§ **Directions**:
Retype, exactly and with both ends included, the lines below from the one containing "Task: Select the לקוחות שונים button" through the end; omit the pictures.

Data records
_____

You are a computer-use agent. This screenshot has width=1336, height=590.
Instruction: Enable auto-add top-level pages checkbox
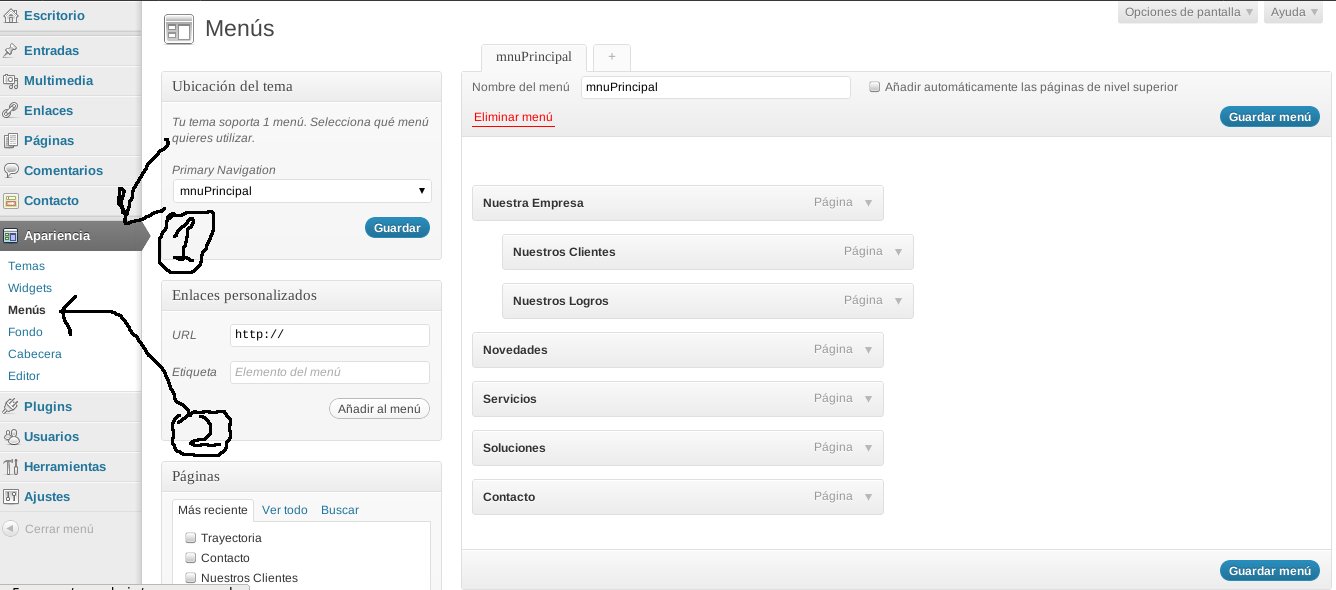point(875,87)
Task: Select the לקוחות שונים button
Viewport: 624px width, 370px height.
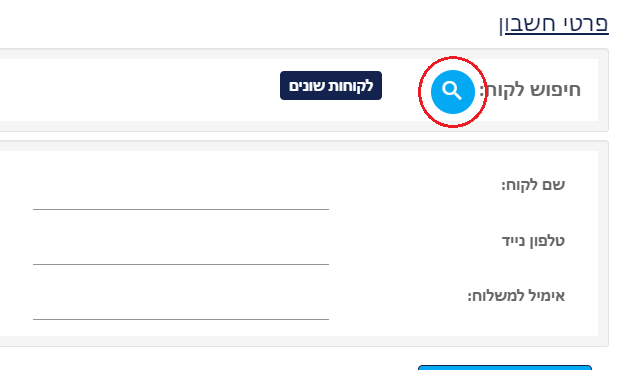Action: click(331, 86)
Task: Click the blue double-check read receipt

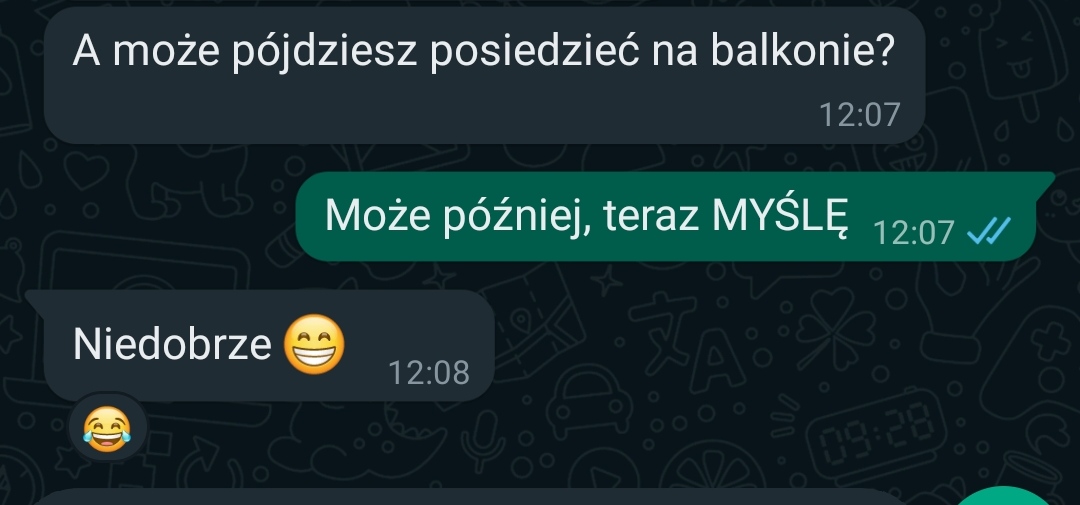Action: (x=989, y=231)
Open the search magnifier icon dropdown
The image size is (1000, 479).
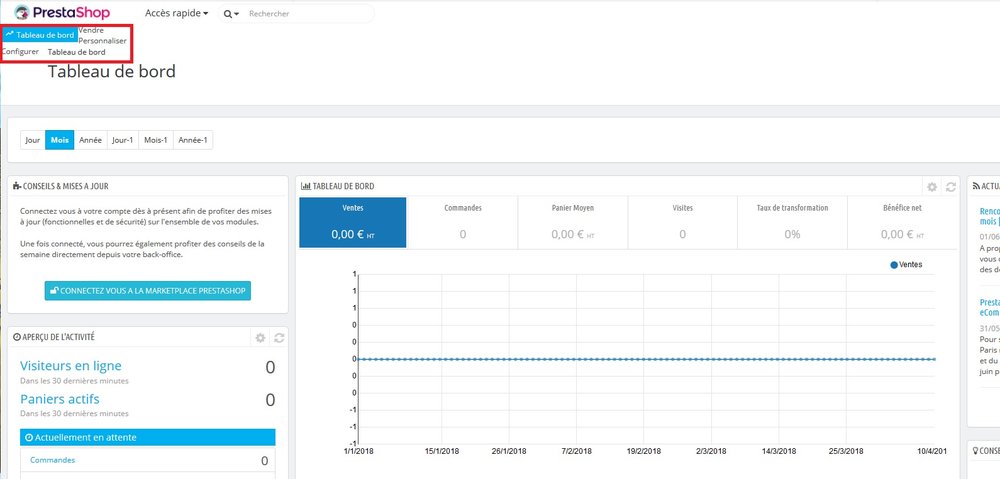pyautogui.click(x=231, y=13)
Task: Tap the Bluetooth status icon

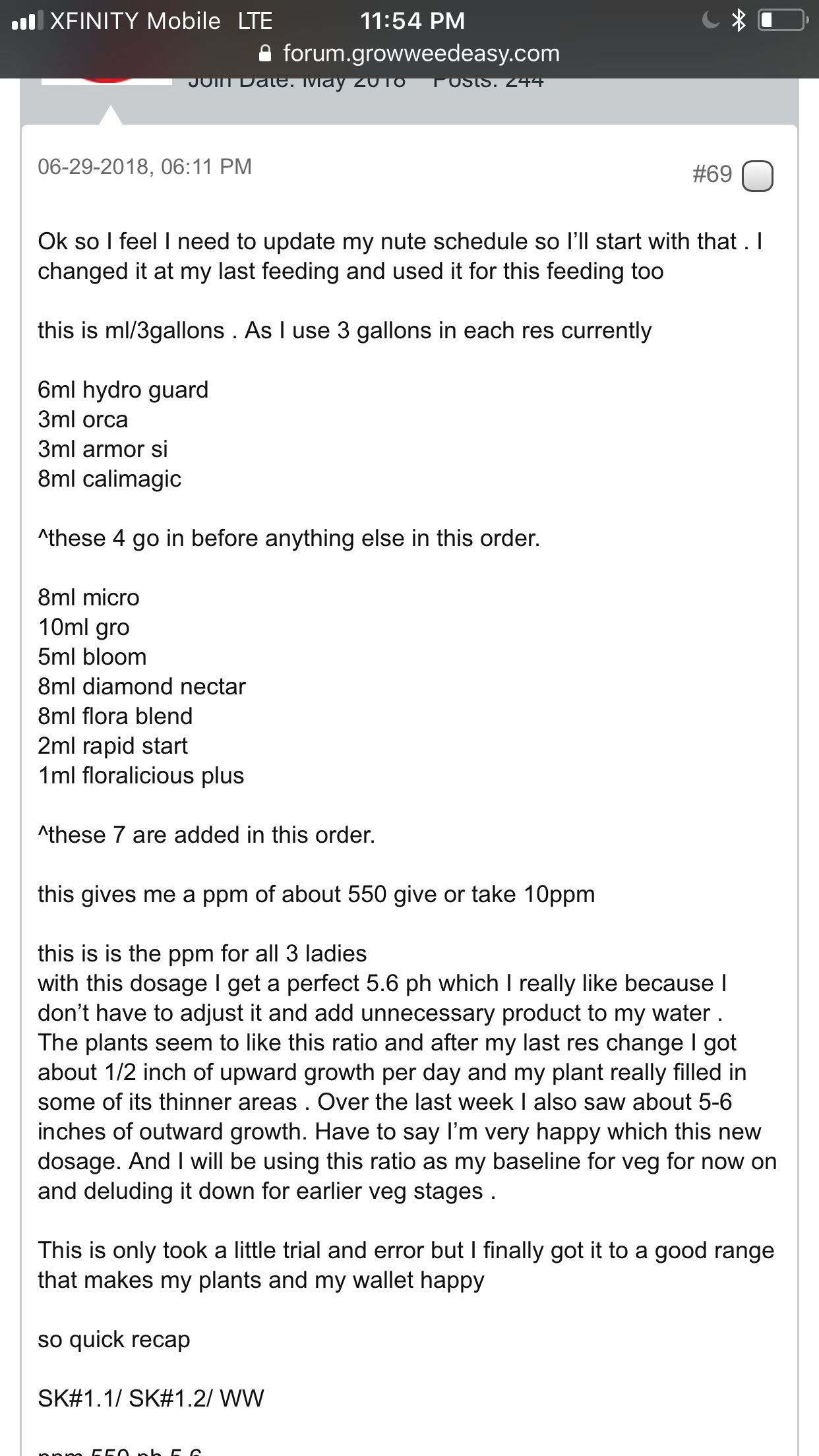Action: tap(739, 20)
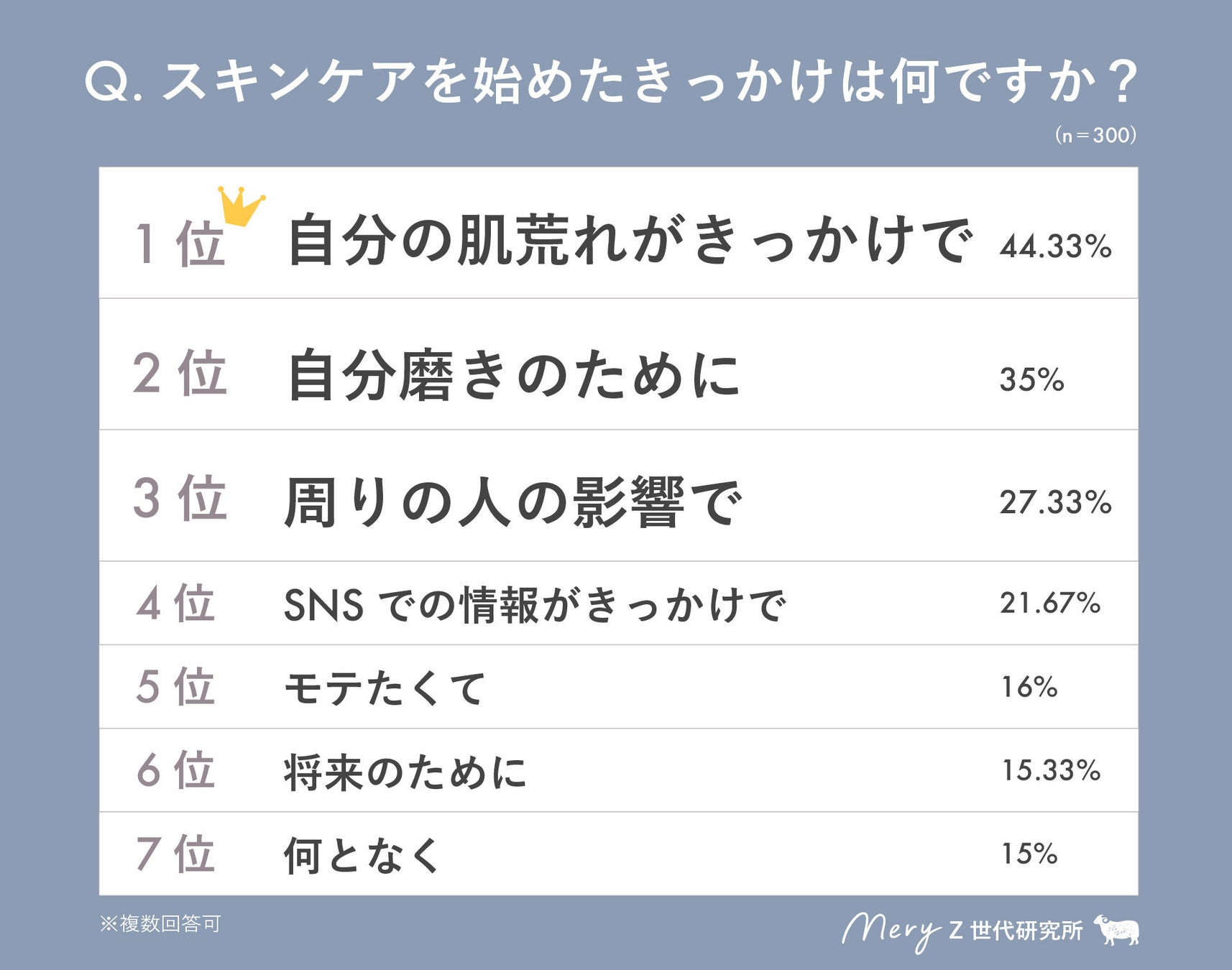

_____

§ **Your solution**:
Task: Select the לקוחות שונים button
Viewport: 624px width, 370px height.
Action: click(331, 86)
Task: Click the blue double-check read receipt

Action: (x=989, y=231)
Open the search magnifier icon dropdown
The image size is (1000, 479).
pyautogui.click(x=231, y=13)
Task: Tap the Bluetooth status icon

Action: tap(739, 20)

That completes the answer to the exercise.